Count lines with "sidebar" below; give only the number.

# # # #

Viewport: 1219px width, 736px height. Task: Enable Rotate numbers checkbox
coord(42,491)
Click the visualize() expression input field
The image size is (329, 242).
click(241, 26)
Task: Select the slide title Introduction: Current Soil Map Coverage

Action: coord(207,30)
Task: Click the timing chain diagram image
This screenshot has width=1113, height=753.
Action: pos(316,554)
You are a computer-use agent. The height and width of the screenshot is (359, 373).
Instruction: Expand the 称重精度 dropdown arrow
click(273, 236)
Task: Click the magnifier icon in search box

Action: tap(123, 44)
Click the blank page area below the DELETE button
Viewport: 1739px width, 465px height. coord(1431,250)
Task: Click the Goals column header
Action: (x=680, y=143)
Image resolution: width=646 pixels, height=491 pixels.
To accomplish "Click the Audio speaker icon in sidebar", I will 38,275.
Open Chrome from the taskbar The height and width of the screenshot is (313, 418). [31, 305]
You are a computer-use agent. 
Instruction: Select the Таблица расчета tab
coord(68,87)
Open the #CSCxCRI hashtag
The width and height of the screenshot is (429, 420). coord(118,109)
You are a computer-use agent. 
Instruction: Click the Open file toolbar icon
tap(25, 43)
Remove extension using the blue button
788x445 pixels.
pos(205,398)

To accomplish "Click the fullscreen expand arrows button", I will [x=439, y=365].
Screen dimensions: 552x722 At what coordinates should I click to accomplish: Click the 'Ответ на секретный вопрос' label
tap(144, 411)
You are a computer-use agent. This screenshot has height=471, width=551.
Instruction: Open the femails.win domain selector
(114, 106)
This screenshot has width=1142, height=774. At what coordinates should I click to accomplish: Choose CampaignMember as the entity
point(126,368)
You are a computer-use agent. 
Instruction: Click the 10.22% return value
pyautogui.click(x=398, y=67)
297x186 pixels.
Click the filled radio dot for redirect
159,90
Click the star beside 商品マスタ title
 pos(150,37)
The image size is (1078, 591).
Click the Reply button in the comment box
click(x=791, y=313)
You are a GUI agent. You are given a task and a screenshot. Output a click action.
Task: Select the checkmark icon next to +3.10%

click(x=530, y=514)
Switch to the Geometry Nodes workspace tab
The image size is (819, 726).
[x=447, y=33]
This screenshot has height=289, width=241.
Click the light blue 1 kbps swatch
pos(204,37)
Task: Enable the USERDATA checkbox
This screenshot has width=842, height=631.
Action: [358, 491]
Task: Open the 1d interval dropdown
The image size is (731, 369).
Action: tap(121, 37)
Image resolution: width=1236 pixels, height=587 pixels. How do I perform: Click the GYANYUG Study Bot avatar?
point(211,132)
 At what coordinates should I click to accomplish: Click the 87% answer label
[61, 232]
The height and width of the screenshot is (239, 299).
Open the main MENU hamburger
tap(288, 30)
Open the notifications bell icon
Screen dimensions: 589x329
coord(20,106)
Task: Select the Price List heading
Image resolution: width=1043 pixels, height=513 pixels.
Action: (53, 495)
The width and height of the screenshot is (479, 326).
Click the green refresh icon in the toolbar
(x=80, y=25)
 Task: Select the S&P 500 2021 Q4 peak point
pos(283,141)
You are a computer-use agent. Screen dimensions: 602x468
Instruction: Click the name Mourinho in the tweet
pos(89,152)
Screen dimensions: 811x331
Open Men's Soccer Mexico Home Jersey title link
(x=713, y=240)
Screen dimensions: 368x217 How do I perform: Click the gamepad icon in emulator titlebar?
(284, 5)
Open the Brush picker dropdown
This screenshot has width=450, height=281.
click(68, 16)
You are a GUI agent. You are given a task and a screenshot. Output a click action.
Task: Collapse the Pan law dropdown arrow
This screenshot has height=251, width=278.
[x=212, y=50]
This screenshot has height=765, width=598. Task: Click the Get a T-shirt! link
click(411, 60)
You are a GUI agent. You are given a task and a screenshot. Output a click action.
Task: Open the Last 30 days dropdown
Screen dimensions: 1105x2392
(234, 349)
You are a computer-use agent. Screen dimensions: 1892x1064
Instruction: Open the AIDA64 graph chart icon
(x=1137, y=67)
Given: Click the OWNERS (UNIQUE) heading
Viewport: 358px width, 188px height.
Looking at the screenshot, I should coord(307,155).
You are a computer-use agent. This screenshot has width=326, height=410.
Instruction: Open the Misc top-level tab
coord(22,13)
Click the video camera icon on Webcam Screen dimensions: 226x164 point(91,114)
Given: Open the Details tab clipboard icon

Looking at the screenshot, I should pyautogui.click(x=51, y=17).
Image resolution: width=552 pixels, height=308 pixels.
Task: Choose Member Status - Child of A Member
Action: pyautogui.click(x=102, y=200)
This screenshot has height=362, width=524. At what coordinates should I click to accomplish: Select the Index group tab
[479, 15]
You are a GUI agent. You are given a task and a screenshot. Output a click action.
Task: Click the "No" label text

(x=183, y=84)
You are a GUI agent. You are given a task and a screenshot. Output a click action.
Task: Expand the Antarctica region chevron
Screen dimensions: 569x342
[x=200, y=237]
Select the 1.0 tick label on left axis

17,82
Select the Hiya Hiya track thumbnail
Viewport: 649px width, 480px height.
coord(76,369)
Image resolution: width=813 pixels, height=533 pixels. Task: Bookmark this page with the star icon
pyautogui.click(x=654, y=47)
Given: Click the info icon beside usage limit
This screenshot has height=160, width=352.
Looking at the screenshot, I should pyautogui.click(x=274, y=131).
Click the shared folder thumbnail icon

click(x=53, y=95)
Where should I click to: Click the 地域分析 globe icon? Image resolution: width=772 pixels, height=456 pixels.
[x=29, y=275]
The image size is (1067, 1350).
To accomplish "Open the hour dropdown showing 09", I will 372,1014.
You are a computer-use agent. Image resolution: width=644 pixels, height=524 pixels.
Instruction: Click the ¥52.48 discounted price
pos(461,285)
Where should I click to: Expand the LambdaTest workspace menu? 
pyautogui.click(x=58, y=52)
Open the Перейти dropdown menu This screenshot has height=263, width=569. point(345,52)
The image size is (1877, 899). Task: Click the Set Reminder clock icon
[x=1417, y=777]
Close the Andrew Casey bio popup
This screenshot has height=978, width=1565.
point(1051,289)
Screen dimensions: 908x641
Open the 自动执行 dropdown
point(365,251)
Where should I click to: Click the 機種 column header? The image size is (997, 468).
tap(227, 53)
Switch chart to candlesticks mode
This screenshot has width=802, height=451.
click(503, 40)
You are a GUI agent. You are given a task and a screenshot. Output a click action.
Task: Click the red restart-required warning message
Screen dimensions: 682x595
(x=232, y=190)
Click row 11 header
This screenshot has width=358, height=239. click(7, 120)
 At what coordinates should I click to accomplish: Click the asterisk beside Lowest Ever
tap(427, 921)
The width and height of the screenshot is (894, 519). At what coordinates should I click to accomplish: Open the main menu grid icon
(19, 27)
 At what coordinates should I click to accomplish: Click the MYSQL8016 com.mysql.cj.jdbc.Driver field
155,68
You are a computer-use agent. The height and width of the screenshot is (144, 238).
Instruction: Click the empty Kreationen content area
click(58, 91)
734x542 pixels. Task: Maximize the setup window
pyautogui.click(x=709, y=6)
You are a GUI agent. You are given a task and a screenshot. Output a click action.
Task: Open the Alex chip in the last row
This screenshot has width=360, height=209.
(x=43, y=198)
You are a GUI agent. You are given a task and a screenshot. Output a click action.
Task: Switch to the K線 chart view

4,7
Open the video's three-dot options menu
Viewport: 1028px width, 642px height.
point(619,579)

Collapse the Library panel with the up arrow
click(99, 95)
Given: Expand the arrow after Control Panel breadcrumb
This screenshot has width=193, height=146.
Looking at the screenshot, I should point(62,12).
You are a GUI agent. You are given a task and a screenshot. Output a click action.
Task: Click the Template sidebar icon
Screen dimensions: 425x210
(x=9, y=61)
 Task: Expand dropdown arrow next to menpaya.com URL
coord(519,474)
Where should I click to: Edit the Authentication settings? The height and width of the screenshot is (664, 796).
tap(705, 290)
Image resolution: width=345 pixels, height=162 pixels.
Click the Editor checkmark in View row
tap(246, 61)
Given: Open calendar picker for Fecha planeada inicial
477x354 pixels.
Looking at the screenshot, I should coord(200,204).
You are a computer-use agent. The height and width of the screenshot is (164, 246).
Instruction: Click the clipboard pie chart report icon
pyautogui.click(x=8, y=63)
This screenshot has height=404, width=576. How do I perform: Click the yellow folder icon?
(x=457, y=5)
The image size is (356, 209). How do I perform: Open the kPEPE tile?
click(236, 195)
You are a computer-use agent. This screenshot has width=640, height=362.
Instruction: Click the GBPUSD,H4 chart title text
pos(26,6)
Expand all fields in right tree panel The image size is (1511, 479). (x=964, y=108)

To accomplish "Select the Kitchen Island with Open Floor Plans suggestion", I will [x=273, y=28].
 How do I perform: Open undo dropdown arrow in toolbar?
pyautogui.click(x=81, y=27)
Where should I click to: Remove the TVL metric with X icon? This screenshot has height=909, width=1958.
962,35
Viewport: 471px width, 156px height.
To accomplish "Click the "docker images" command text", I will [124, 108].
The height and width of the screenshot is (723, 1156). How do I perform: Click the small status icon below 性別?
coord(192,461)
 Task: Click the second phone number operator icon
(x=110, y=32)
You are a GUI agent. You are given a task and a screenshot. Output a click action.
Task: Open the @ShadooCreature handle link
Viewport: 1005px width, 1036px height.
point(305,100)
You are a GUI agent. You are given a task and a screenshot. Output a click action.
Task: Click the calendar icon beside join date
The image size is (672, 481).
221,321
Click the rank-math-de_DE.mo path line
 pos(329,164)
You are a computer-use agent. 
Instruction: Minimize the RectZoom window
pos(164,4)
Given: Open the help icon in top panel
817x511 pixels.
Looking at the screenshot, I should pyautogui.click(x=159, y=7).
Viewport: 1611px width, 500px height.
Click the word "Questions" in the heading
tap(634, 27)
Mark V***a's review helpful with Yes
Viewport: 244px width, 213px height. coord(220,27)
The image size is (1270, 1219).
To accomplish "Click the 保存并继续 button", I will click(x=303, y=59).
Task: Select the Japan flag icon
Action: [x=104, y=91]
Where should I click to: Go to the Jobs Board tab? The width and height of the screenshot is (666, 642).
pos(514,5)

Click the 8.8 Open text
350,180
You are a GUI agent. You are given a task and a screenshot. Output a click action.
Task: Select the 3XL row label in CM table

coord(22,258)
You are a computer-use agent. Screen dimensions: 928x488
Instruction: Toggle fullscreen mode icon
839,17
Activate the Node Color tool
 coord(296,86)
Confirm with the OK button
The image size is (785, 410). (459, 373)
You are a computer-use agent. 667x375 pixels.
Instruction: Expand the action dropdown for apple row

# # # #

TASK OUTPUT » 2